Unsupervised Boundary-Aware Language Model Pretraining for Chinese
Sequence Labeling
- URL: http://arxiv.org/abs/2210.15231v1
- Date: Thu, 27 Oct 2022 07:38:50 GMT
- Title: Unsupervised Boundary-Aware Language Model Pretraining for Chinese
Sequence Labeling
- Authors: Peijie Jiang, Dingkun Long, Yanzhao Zhang, Pengjun Xie, Meishan Zhang,
Min Zhang
- Abstract summary: Boundary information is critical for various Chinese language processing tasks, such as word segmentation, part-of-speech tagging, and named entity recognition.
We propose an architecture to encode the information directly into pre-trained language models, resulting in Boundary-Aware BERT (BABERT)
Experimental results on ten benchmarks of Chinese sequence labeling demonstrate that BABERT can provide consistent improvements on all datasets.

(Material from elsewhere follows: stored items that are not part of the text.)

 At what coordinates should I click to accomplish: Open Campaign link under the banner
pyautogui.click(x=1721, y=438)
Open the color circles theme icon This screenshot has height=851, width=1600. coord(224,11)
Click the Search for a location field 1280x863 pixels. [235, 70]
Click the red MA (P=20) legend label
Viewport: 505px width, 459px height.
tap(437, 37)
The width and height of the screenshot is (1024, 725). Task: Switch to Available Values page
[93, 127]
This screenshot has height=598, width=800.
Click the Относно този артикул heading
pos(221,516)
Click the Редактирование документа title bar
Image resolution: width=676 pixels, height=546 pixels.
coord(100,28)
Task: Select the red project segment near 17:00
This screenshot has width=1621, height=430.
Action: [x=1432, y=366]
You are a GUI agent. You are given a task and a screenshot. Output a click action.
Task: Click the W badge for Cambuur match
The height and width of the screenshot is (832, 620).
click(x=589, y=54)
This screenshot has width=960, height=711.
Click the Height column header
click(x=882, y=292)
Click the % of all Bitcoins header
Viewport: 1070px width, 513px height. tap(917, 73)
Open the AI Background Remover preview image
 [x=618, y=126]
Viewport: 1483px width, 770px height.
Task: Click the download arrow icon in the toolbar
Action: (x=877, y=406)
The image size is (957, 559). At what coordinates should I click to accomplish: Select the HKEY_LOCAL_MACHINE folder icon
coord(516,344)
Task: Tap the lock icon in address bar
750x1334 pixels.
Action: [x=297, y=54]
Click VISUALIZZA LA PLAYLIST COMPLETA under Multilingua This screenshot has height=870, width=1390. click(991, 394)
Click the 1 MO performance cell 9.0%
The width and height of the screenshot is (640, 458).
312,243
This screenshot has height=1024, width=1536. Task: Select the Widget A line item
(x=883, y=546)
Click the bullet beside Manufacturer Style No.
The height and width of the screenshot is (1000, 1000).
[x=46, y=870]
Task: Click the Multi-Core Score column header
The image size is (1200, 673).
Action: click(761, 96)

- Score: 25.58155857967128
- License: http://arxiv.org/licenses/nonexclusive-distrib/1.0/
- Abstract: Boundary information is critical for various Chinese language processing
tasks, such as word segmentation, part-of-speech tagging, and named entity
recognition. Previous studies usually resorted to the use of a high-quality
external lexicon, where lexicon items can offer explicit boundary information.
However, to ensure the quality of the lexicon, great human effort is always
necessary, which has been generally ignored. In this work, we suggest
unsupervised statistical boundary information instead, and propose an
architecture to encode the information directly into pre-trained language
models, resulting in Boundary-Aware BERT (BABERT). We apply BABERT for feature
induction of Chinese sequence labeling tasks. Experimental results on ten
benchmarks of Chinese sequence labeling demonstrate that BABERT can provide
consistent improvements on all datasets. In addition, our method can complement
previous supervised lexicon exploration, where further improvements can be
achieved when integrated with external lexicon information.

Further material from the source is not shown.